Because IBM was unable to deliver its most advanced G5 chips in a form that wouldn’t produce far too much heat in laptops, Apple was compelled to migrate to new chips. It made little sense for the company to support multiple system architectures, and thus the move to Intel was inevitable.
It’s easy for Apple to top its previous PowerBook performance because they were using last generation PowerPC chips. But it’s a little harder on the iMac side, where G5s were already delivering a boost.
The iMac looks exactly like its PowerPC-based predecessor. The specs are slightly different, but the functions are not. This iMac comes in 17-inch and 20-inch varieties; I tested the 20-inch model. It supports a second display using DVI or VGA for extended video, which is a new feature for the product line. It omits a modem -- a separate $49 part -- but includes Bluetooth 2.0+EDR, Wi-Fi, and 10/10/1000 Mbps Ethernet. It also has FireWire (IEEE 1394) at 400 Mbps and USB 2.0 support.
The iMac comes bundled with the iLife ’06 suite of digital media applications, Apple's Safari browser and Mail program, and a host of other utility software. Apple said all this software is now built as universal applications that run native on both PowerPC and Intel chips by containing the programming code for both. The operating system is native based on the platform it's installed on. The key measure of this new system is not whether it performs enormously faster than its predecessor that used a PowerPC, but rather whether it works well. Without carrying out the benchmarks that magazine testing laboratories are known for -- and which are starting to appear -- it’s still clear from the moment the system is booted and programs are launched that this iMac is zippier.

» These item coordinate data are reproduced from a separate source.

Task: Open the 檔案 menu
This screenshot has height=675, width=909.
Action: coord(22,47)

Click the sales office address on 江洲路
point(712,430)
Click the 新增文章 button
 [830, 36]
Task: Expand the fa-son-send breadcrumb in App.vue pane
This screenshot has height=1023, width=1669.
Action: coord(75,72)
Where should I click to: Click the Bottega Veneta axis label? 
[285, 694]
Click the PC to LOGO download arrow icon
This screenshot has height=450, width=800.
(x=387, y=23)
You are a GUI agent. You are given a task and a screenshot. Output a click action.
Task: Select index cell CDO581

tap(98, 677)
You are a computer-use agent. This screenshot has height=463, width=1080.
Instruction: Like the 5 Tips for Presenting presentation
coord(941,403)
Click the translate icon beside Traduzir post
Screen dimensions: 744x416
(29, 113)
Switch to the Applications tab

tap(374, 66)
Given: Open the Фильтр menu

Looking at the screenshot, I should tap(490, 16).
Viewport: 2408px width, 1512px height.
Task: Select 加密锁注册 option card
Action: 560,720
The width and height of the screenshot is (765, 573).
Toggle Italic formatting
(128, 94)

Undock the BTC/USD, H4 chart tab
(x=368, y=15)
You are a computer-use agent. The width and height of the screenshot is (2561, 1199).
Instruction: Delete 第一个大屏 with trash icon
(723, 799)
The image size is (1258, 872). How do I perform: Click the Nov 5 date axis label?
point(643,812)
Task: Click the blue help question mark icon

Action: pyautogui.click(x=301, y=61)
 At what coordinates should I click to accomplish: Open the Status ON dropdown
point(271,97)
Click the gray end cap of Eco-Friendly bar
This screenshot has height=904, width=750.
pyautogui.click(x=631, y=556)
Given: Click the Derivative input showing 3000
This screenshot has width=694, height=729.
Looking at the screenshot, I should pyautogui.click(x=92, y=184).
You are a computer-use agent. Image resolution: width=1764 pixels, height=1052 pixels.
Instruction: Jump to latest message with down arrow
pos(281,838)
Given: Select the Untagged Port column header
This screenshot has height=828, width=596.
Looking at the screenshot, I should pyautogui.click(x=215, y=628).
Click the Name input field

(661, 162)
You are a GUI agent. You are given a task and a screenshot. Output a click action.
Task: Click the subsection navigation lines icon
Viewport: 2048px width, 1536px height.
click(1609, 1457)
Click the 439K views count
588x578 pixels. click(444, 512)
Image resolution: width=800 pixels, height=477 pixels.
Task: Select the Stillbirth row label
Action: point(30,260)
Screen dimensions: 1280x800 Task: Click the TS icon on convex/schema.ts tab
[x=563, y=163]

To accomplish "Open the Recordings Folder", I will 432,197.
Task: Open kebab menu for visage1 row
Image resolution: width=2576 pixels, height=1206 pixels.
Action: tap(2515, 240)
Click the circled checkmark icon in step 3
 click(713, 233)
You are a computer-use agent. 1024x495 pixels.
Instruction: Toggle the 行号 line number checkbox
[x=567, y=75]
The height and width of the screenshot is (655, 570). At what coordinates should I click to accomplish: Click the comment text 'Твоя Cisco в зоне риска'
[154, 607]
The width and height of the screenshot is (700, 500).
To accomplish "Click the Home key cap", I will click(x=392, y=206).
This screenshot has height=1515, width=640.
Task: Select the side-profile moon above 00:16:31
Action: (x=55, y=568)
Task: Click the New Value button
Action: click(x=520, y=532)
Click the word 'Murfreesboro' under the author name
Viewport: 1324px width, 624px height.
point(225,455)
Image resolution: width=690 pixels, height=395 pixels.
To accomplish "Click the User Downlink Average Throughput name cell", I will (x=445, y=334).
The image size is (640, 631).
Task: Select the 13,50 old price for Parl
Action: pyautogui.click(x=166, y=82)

Because most programs written for Mac OS X aren’t yet revised to run natively using Intel code, Apple included a seamless emulation system called Rosetta that interprets PowerPC code and converts it on the fly to Intel instructions. Apple has said that Rosetta works flawlessly for the vast majority of software, and in my testing of a few dozen popular third-party Macintosh programs, I was unable to cause a crash or significant performance problems in normal operation.
The most obvious of these packages is Office 2004 for Mac, the latest version of the venerable productivity suite. Word, Excel, PowerPoint, and Entourage work fine via Rosetta, and Microsoft has promised minor updates by March that would take care of any minor compatibility or performance issues. They have committed to a fully native version of Office for Mac, but no delivery date has been set.
Adobe programs such as Photoshop also work through Rosetta, although much slower than on a native system. It’s usable, but doesn’t have the zip of Apple’s iLife packages. Early benchmarks published by a variety of sources online put the speed of many programs run via Rosetta at 50 percent of their PowerPC performance, while programs that are universal run at par or up to 50 percent faster.
However, that’s when either non-native or universal programs are performing computationally intensive tasks, like resizing an image or repaginating long documents. For routine interactive use, the speed hit or improvement isn’t noticeable.
There is a category of software that won’t run at all via Rosetta: programs that depend on advanced graphics and processor features found in the PowerPC G4 and G5 chip, primarily the Altivec system that accelerates certain kind of calculations often used in image, video, and audio processing. Apple told me in a briefing at Macworld Expo that Final Cut Pro, for example, will simply not operate on an Intel-bearing machine. Apple’s pro applications are due out in universal versions in March.
The first Intel iMac is a success in that it can barely be distinguished from its predecessor. Future models will be judged more harshly on performance, but there’s a lot of room to grow with Intel Core Duo roadmap.